§ Task goal:
Lines to return, exactly: from the line with "How do I perform: Switch" to the line with "Given: Expand the 注解 annotations tree node" in the entries below, both included.

§ Data for the task:
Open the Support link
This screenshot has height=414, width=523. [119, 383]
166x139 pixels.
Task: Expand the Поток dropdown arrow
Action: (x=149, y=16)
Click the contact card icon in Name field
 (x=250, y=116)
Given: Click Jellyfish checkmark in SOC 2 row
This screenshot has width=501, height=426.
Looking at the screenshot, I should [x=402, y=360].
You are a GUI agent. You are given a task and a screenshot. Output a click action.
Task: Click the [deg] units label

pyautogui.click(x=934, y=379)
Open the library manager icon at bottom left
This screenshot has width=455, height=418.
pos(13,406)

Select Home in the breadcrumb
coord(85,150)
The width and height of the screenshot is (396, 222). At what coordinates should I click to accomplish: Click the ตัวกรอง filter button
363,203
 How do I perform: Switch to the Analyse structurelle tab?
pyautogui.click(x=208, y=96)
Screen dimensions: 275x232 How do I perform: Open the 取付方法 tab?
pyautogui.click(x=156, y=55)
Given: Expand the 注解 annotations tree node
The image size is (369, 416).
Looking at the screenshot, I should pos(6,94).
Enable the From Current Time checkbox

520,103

...

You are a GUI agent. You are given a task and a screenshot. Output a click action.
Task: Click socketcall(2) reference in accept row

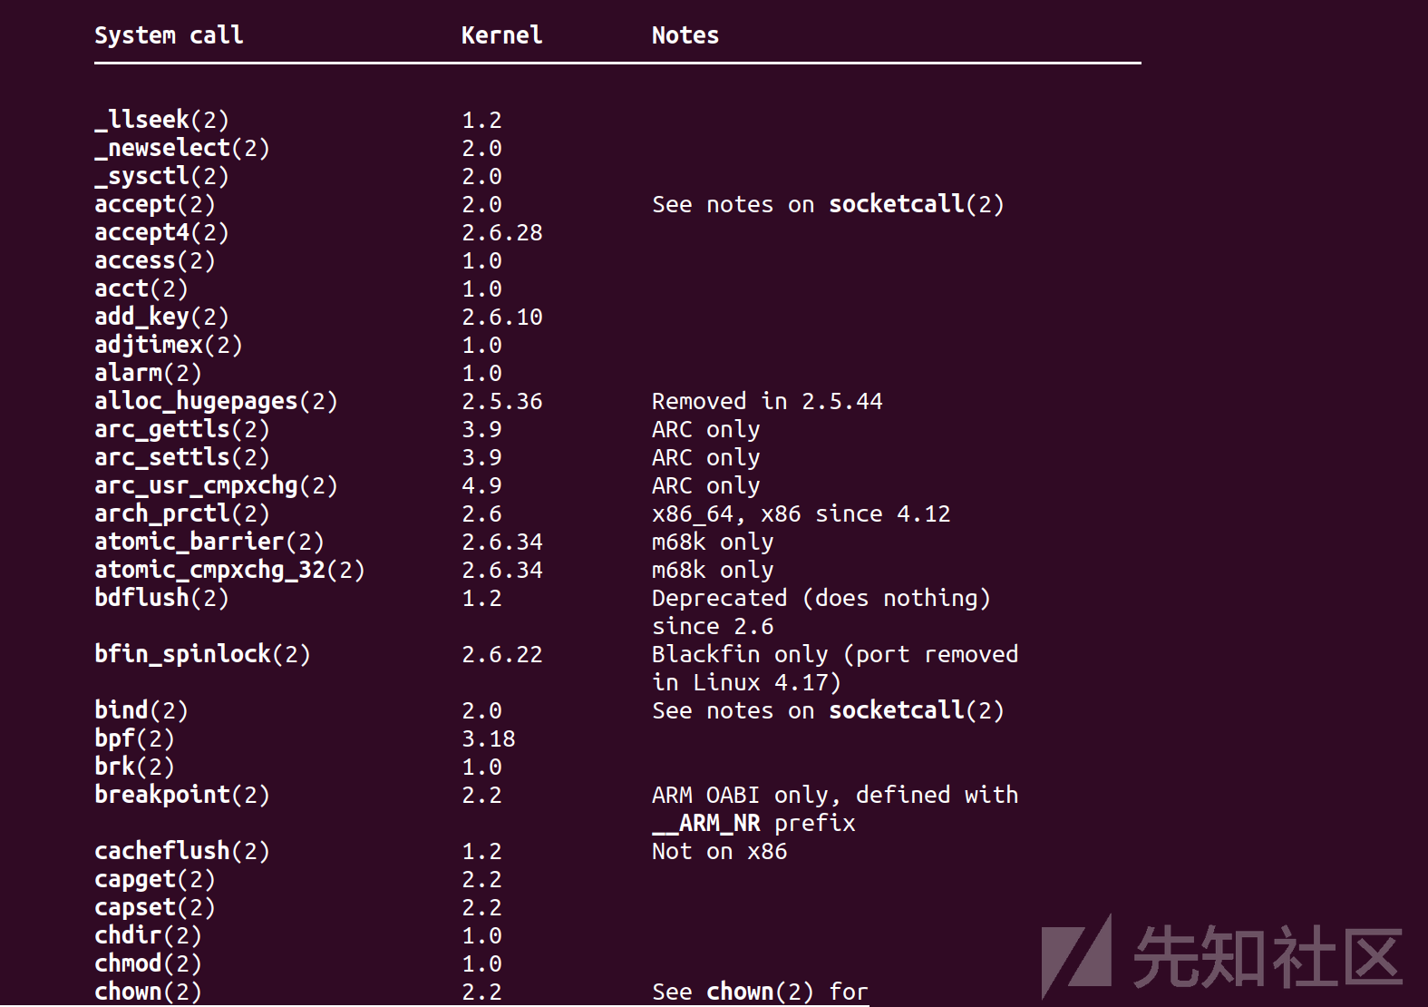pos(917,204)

* * *

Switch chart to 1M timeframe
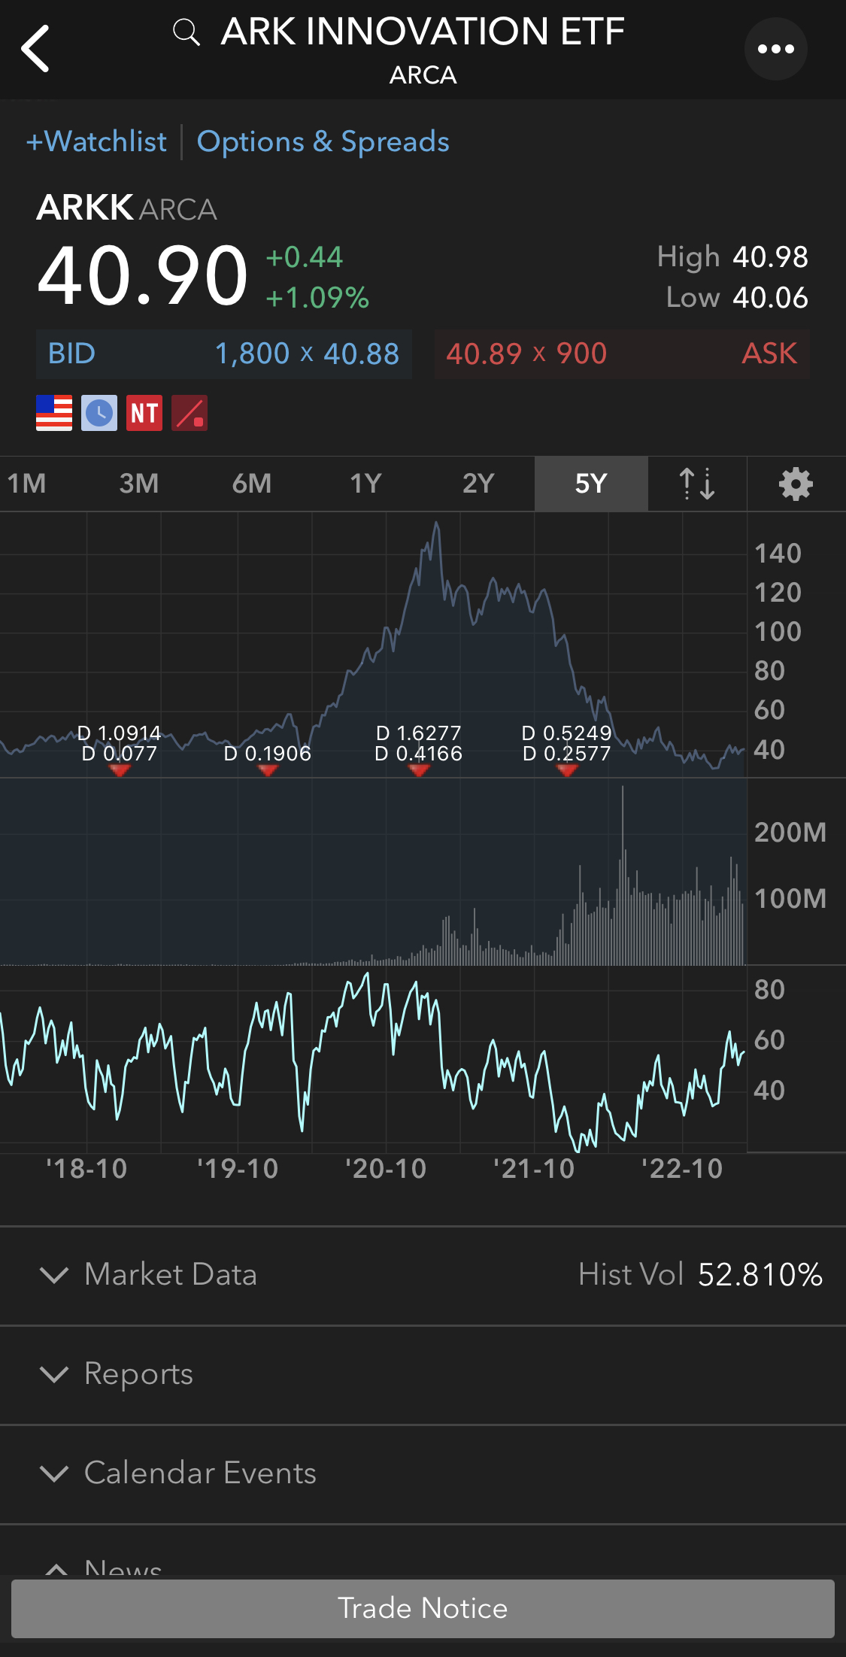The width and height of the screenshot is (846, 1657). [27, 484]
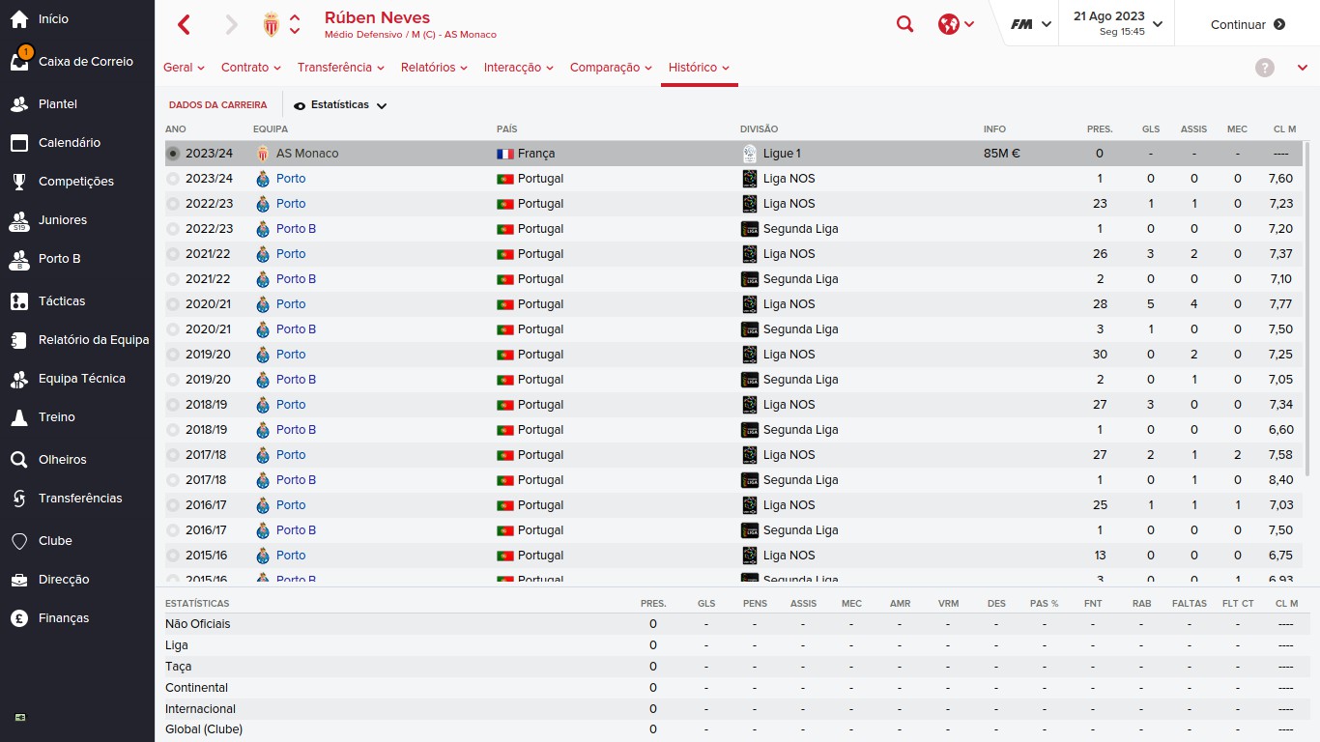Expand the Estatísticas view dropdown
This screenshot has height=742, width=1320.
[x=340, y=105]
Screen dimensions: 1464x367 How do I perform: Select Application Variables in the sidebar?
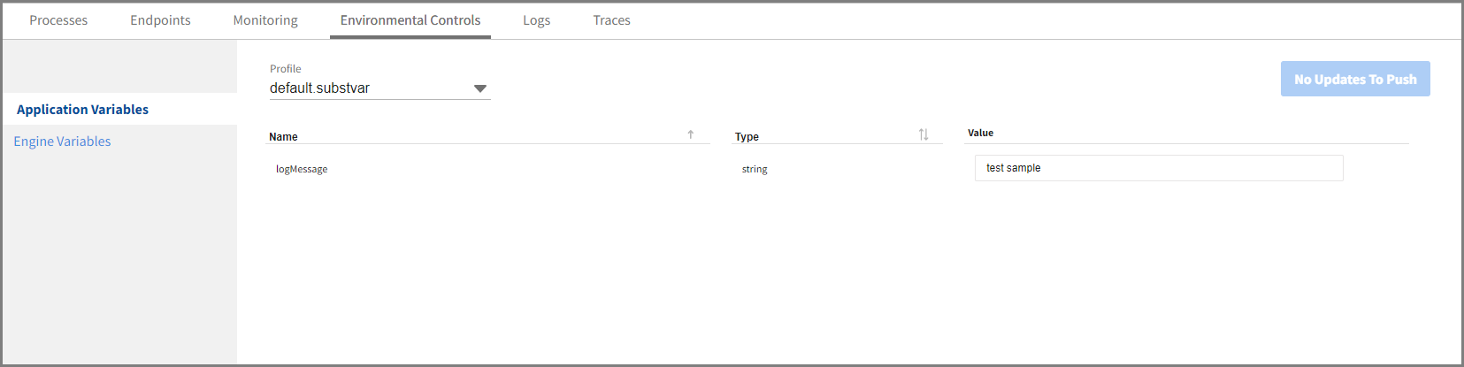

§ Completed task:
 How do I perform: Switch to the Analyse structurelle tab?
pyautogui.click(x=208, y=96)
Screen dimensions: 275x232 How do I perform: Open the 取付方法 tab?
pyautogui.click(x=156, y=55)
Given: Expand the 注解 annotations tree node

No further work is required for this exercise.